In any sane language, it’s hardly surprising that 1 != "1". Couldn’t it be acceptable then, that 1 != 1.0? Erlang’s =:= operator has this behavior, though Erlang also features the regular == which does respect numeric equality. I considered exploring this option with RCL. It goes against the “obvious and unsurprising” goal, but it is a coherent choice, and uniform rules lead to a simpler language in the end — though maybe not easier.

Decision

So, how should RCL handle floats? I pondered this question for half a year, and I went through many iterations of this post before discovering the view of the design space that I presented here. I was leaning towards giving up on numeric equality, but as I wrote this post, a single number type started to feel more and more like the right approach. Part of the reason is that Int and Float are somewhat arbitrary. What motivates drawing the boundary there, vs. adding unsigned integers? Another reason is that it’s simpler: fewer concepts to document, and explain to new users. Scope creep is the enemy of shipping. And it’s not like the decision is set in stone. As of yet RCL makes no stability promise, I can experiment. Implement it, get a feel for it, and if I don’t like it, I can just change it.

Thoughts

As somebody who likes strong static type systems, I have to admit that replacing Int with Number hurt a little. There were three places — fewer than I expected! — that previously were infallible by construction, but now need a runtime check to ensure that a number is an integer. For example, when indexing into a list.

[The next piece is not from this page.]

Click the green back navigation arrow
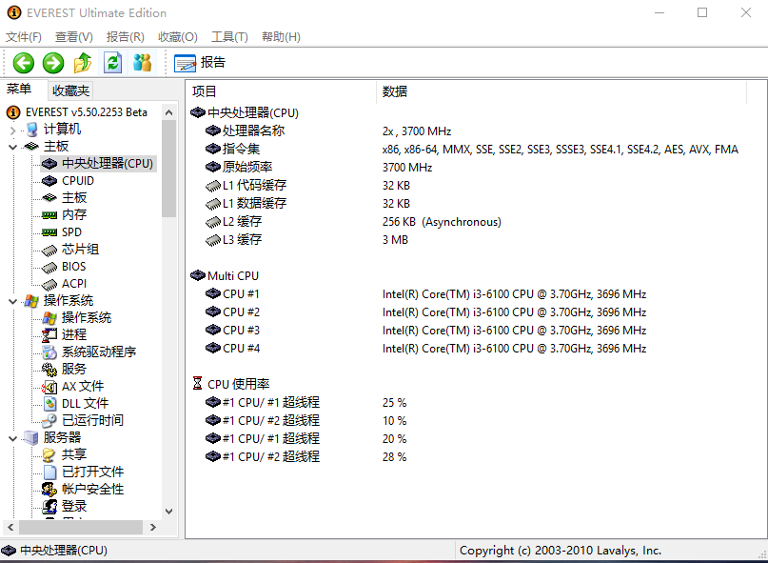The width and height of the screenshot is (768, 563). click(x=22, y=63)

Fortunately, runtime checks are not so bad in RCL. In a general-purpose language where evaluation is separate from typechecking, a runtime check makes the type system less effective at preventing crashes. But the job of RCL’s type system is not to prevent runtime errors — in a configuration language, runtime errors are static errors.

One thing that still bothers me slightly is verbosity. Compared to the concise Int, Number is 100% longer! This sounds like a superficial complaint, and it is, but style matters. Nobody likes Java’s verbosity. Many examples that previously fit on a single line, don’t look so neat any more. I considered calling the type Num rather than Number, but that feels unnecessarily arcane for new users. I want RCL to be boring and obvious, but not to the point where that takes away the joy of using it. Fortunately, like the design of the type system, nothing is set in stone. I implemented Number for now, let’s get a feel for it, and if I don’t like it, I can just change it later.

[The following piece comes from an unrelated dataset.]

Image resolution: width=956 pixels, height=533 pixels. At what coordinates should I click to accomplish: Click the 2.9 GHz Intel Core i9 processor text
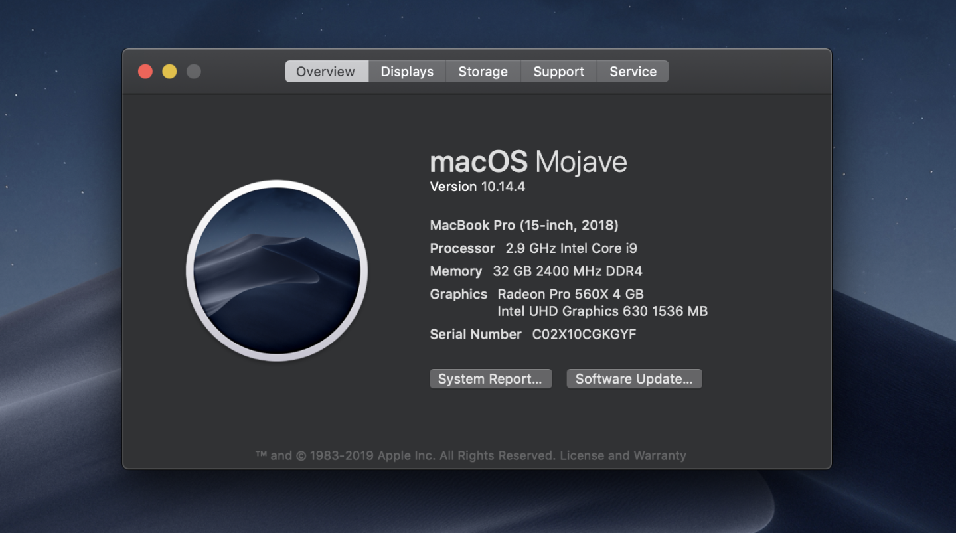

Finally, maybe I’m weighing referential transparency too heavily. I expect that even RCL will violate the substitution property at some point. For example, I want to make dicts preserve their insertion order (like in Python), which means that a == b no longer implies that f(a) == f(b). After all, f could iterate a dict and build a list from it. Still, few exceptions are better than many.

Conclusion

Adding floats to RCL was challenging. Not because the implementation was hard, but because I did not want to implement something ad-hoc. I want RCL to have strong underlying principles that make it possible to reason about its behavior, and floats have to respect those. In this post we explored the design space for that. For now, I chose to go with a single numeric type. The result of this journey is RCL 0.8.0, the first version to fully deliver on the json superset promise. Give it a spin, and let me know what you think!